In the latest challenge to the so-called, ‘special relationship’ between the UK and the US, the wife of a US diplomat has fled the UK after being implicated in the tragic death of 19-year-old Harry Dunn.
Anna Sacoolas was named as a suspect in the fatal collision between Dunn’s motorbike and a car in Northamptonshire in August of this year. Originally, the chief constable in charge of the case had assured that Sacoolas had ‘engaged fully’ and ‘had no plans to leave the country in the near future’. However, the story has taken a sour turn after Sacoolas did, in fact, return to the US, despite her promises not to do so.
The main point of contention that surrounds the case is the US’s refusal to waive Sacoolas’s diplomatic immunity. This is the process which allows diplomats and their family members to be immune from prosecution in the country in which they are working. They can be forcibly expelled from the country but cannot be prosecuted, unless their home country opts to waive diplomatic immunity.
PM Boris Johnson and the Northamptonshire police have urged the Trump administration ‘in the strongest terms’ to consider waiving immunity, in order for them to proceed with the Dunn case. However, they have so far been refused. As long as the US continues to take this stance, the case will remain unresolved and Harry Dunn’s family and friends will not be able to obtain the closure they so desperately need.

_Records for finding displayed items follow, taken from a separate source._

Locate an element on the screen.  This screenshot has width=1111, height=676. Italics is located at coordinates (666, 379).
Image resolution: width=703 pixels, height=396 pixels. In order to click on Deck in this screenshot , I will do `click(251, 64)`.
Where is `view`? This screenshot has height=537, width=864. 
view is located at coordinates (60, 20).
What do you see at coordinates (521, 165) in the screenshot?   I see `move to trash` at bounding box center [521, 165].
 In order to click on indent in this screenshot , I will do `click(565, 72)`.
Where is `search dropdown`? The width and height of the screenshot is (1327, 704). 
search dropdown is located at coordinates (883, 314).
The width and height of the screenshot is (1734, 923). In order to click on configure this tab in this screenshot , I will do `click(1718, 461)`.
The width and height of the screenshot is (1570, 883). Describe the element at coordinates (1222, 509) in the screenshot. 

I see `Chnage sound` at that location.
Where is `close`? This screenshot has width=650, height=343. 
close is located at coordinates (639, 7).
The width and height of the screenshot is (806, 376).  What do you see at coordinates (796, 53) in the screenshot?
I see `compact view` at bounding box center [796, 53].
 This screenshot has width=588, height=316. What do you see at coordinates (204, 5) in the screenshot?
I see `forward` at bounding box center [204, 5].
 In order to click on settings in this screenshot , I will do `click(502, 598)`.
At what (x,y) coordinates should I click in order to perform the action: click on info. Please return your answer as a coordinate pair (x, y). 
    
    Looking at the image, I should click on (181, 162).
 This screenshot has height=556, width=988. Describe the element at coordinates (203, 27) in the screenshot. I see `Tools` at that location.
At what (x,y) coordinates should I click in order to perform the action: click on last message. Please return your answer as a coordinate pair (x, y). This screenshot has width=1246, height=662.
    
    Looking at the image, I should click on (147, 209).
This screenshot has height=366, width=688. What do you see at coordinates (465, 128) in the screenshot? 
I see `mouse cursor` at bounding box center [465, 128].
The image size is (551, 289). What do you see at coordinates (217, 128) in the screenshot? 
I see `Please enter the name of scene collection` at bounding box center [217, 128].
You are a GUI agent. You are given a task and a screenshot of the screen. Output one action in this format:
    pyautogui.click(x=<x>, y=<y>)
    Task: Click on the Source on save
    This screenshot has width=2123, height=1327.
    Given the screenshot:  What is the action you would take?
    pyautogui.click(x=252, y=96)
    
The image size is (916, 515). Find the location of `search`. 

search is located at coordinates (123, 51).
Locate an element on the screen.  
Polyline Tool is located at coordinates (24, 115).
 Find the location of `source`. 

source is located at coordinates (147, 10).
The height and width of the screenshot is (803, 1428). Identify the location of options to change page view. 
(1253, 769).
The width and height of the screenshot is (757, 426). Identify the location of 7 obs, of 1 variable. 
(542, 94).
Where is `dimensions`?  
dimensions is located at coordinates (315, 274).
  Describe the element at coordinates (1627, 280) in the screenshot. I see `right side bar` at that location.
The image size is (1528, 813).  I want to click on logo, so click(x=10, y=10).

As it stands, the outlook for the British side looks decidedly bleak. Hardly famed for his capacity to reason and negotiate; Donald Trump recently expressed his sympathies for Sacoolas – after all, who hasn’t found themselves accidentally driving on the wrong side of the road in the country they’ve lived and worked in for years.
“The woman was driving on the wrong side of the road, and that can happen. You know those are the opposite roads, that happens. I won’t say it ever happened to me, but it did”, Mr Trump said in a press conference on Wednesday.
If this compelling argument does not convince you that the US’s decision to protect Sacoolas is the right one, then perhaps appealing diplomatic immunity would. Historically, it is something that has very rarely been waived, amidst fears that to do so may carry much larger implications for foreign relations between countries.
Conversely, for a country not to waive immunity can be just as problematic. One famous example of this occurred in 1984, when a Metropolitan policewoman was fatally shot from the Libyan embassy. Following an 11-day lock-in, everyone in the building was released with their diplomatic immunity intact. The incident put a massive dent in US-Libyan relations from then onwards.
The case for upholding diplomatic immunity in any situation where criminal proceedings are held up – or, indeed, halted entirely – seems to have little going for it. Personally, I fail to see any case where the mere fact of being employed as a diplomat should exclude someone from receiving the same treatment as anyone else implicated in a crime. Last year, the Foreign Office expelled a diplomat accused of two rape offences after diplomatic immunity prevented them from being able to actually convict him.
Tragically, the current Dunn case is looking set to become another addition to the long list of instances where diplomatic immunity has prevented cases from being closed; much to the detriment of everyone involved on the side of the victim. It is my belief that the continued relevance of diplomatic immunity is questionable – particularly in (largely) clean court systems like ours here in the UK. Hopefully, the legacy of Harry Dunn might start moving more people towards the same feeling.